DOCUMENT SECTION.

+===+

As the festive season absorbs our souls and grinds them into a carb-y, warm sludge, it's time to cup your overhang in your hands and feel terrible about it. If it weren't for the sheer amount of flat-stomached people who pass me on a daily basis, I'd assume the non-tummy-look was a media conspiracy to make us diet more, but, alas, it's definitely not. The fact is that I prefer sitting down and scoffing sugary things whilst writing and reading, rather than the unbalanced, uncoordinated exercise I could be doing instead.
(Image: Wikimedia Commons)
In the world of food and writing, I'm an al dente moaner, a social commentator looking through the holes of glazed ring doughnuts. There's no doubt, after all, that the life of someone who feels the need to write about the world around them tend to have a keen eye for the most delicious foods, often in the largest quantities. Whilst I hesitate to have any idols, one close to the position, not always for his ideology, is the late polemicist Christopher Hitchens and it would be negligent to not recognise the sizeable gut he sported in periods of his word flavoured life. Then onto Stephen Fry, another, more relatable, demi-idol of mine, whose own staggeringly honest insight into the world and playful prose is surely as good a reason as any to permit another chocolate Christmas Tree decoration (and to never worry about the image obsessed world of photoshopped bellies and beach bodies).

+===+

SHORT TASK A. Summarize the essay on holiday eating and writing in two sentences.
SHORT TASK B. Render the rows of Block 1 as a Markdown table with the columns No. and Line, one row per line, skipping any blank lines.
The text and the rows have separate origins.

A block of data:
+===+

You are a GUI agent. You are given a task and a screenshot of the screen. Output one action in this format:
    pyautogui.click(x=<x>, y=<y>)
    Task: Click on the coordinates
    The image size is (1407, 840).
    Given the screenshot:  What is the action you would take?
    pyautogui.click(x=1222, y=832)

+===+

FULL RESPONSE A. As the festive season sets in, the writer admits to preferring sitting down with sugary food while writing and reading over exercise. The writer holds that people who write about the world tend to have a keen eye for delicious food in large quantities, noting Christopher Hitchens's sizeable gut and calling Stephen Fry's honest insight and playful prose reason enough to allow another chocolate Christmas tree decoration.

FULL RESPONSE B.
| No. | Line |
|---|---|
| 1 | You are a GUI agent. You are given a task and a screenshot of the screen. Output one action in this format: |
| 2 |     pyautogui.click(x=<x>, y=<y>) |
| 3 |     Task: Click on the coordinates |
| 4 |     The image size is (1407, 840). |
| 5 |     Given the screenshot:  What is the action you would take? |
| 6 |     pyautogui.click(x=1222, y=832) |